The decision which poses far-reaching strategic and political implications for regional key players was made in China’s Muslim-dominated Xinjiang Uyghur province last week when officials of two key regional players met to talk about bilateral relations.

Chinese government has officially informed Pakistan through Nur Bekri, Governor of Xinjiang Uygur Autonomous Region during a fresh visit of his counterpart Syed Pir Karam Ali Shah, who is Governor of Gilgit -Baltistan (GB), a disputed territory bordering China and Indian administrated Kashmir. Nur Bekri, Governor of Xinjiang is planning to visit GB in October to mature the plan of extension of diplomatic mission.

The Chinese move follows numerous trips of US diplomatic officials to Gilgit Baltistan which has raised many eyebrows in a time when Islamabad- Washington nexus has reached at the heights of mistrust and volatility after Salala check post incident when 24 Pakistani soldiers were killed by US forces on Afghan-Pak border. Following the attack Pakistan has ceased supply line of the NATO toAfghanistan and vows continue to till Washington‘s “unconditional apology” over the NATO strike. Stalemate continues as the US has rebuffed Pakistan’s demands for the regret.

Amid such multifaceted national and international developments, two million people of Giligt Baltistan ponder over these mysterious diplomatic changes in their region. Surprisingly, in the past the GB area has not only been politically, constitutionally and administratively isolated from rest of the country but it remained distant from shrewd diplomatic access for ages.

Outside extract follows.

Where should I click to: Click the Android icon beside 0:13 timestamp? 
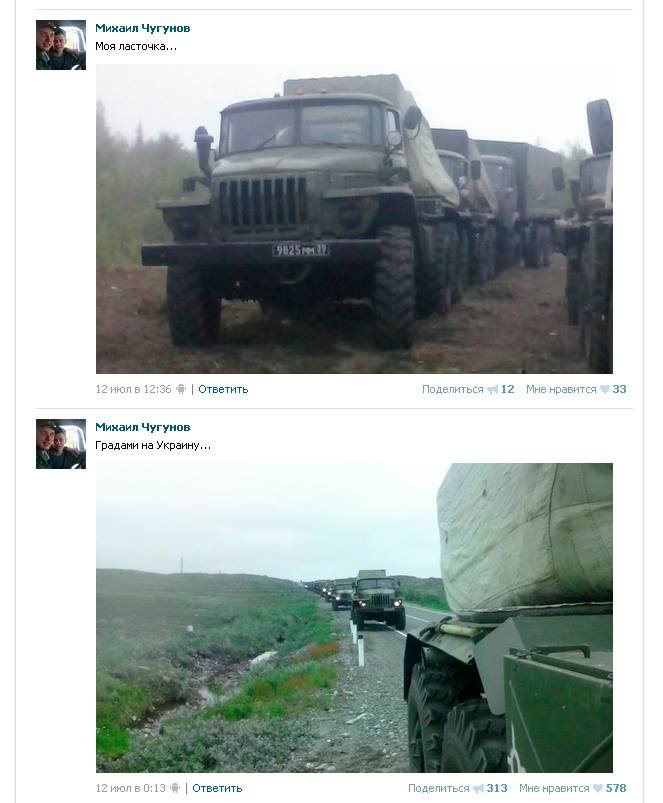[x=175, y=788]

Last month US diplomats irked their hosts when they turn up to the Giligt Baltistan allegedly without informing the government functionaries. These exceptional and covert US officials’ visits to the Gilgit Baltistan have been interpreted publicly through the lenses of numerous conspiracy theories. Traditional populist media commentators believe that the US officials persuaded local political elements to dissipate Chinese influence in the region. On the other hand, US diplomats vindicate their trips labeling their as ‘aimed to boost cultural and social ties with the people of a marginalized area’.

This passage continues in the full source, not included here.